Кристоф еще несколько раз заходил к Эмманюэлю. Однако ему так и не удалось возродить задушевный тон первого свиданья. Эмманюэль не выражал ни малейшей радости при виде Кристофа и держал себя настороженно и сдержанно. Лишь моментами, уступая своей настоятельной потребности к излияниям, когда какое-нибудь слово Кристофа заставляло его встрепенуться до глубины души, он отдавался порыву восторженной откровенности, и присущий ему идеализм озарял его душу вспышками сверкающей поэзии. Затем внезапно он остывал, замыкался в угрюмом молчании, и Кристоф снова видел перед собой врага.

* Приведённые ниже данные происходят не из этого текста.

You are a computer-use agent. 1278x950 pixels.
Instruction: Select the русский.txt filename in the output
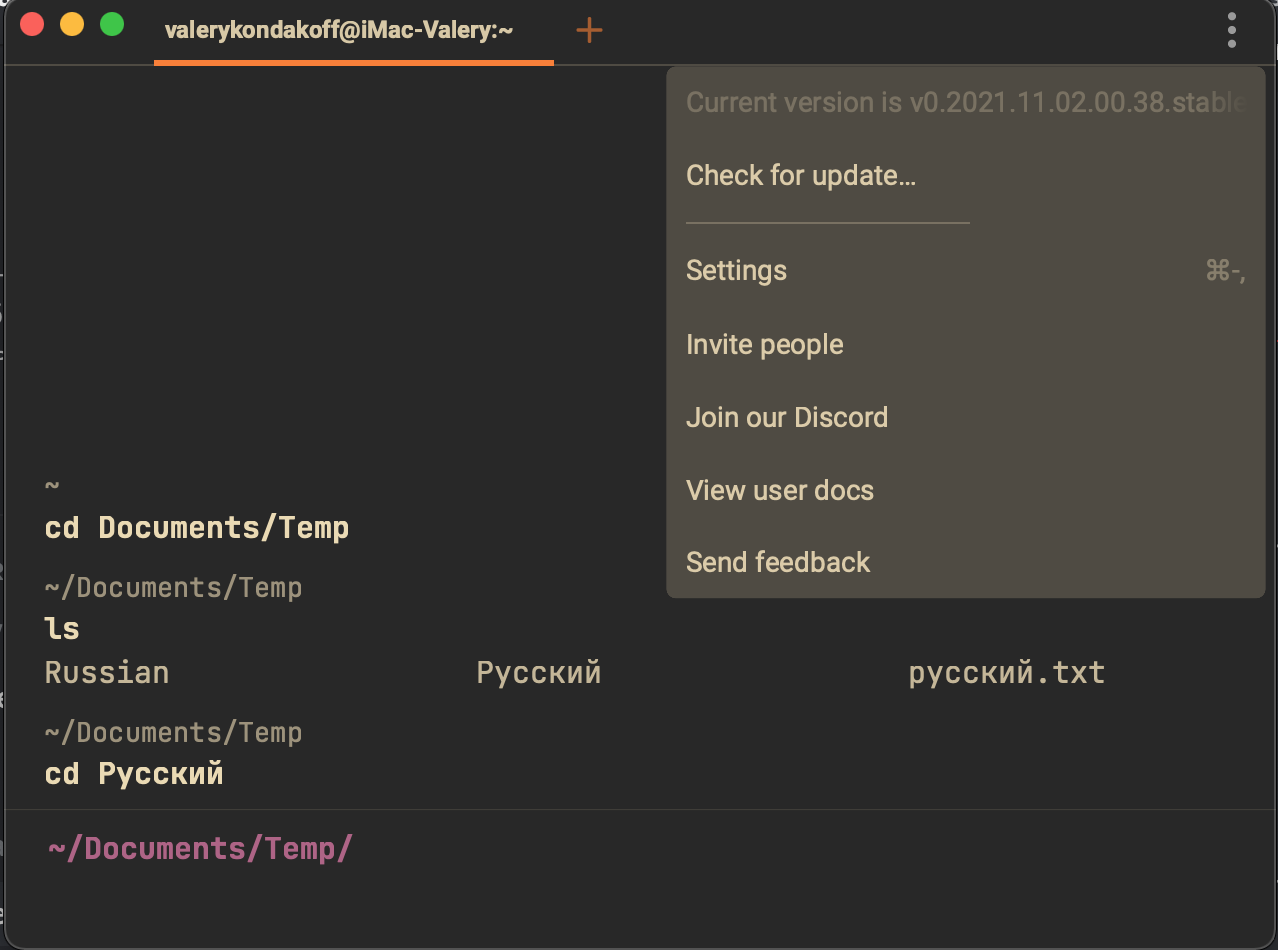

Слишком многое разделяло их. Разница в годах тоже играла немалую роль. Кристоф уже стремился к полному самопознанию и господству над собой. Эмманюэль находился еще в периоде формирования, протекавшем у него гораздо сумбурнее, чем когда-либо у Кристофа. В этом оригинальном существе сочетались самые противоречивые элементы, постоянно боровшиеся между собой: могучий стоицизм, стремившийся подавить наследственные, атавистические желания (он был сыном алкоголика и проститутки); неистовое воображение, которое становилось на дыбы, взятое в удила железной воли; безграничный эгоизм и безграничная любовь к ближним, причем никогда нельзя было предвидеть, что победит; героический идеализм и болезненная жажда славы, заставлявшая его мучиться из-за превосходства других. Если мысль Оливье, его независимость, его бескорыстие ожили в Эмманюэле, если он превосходил своего учителя поэтическим талантом, плебейской живучестью, которая не знает отвращения к деятельности, и выносливостью, защищавшей его от всяческих разочарований, то ему все же было очень далеко до безмятежности, присущей брату Антуанетты, — у него был слишком тщеславный и беспокойный характер, а тревоги и волнения окружающих только усугубляли его собственные.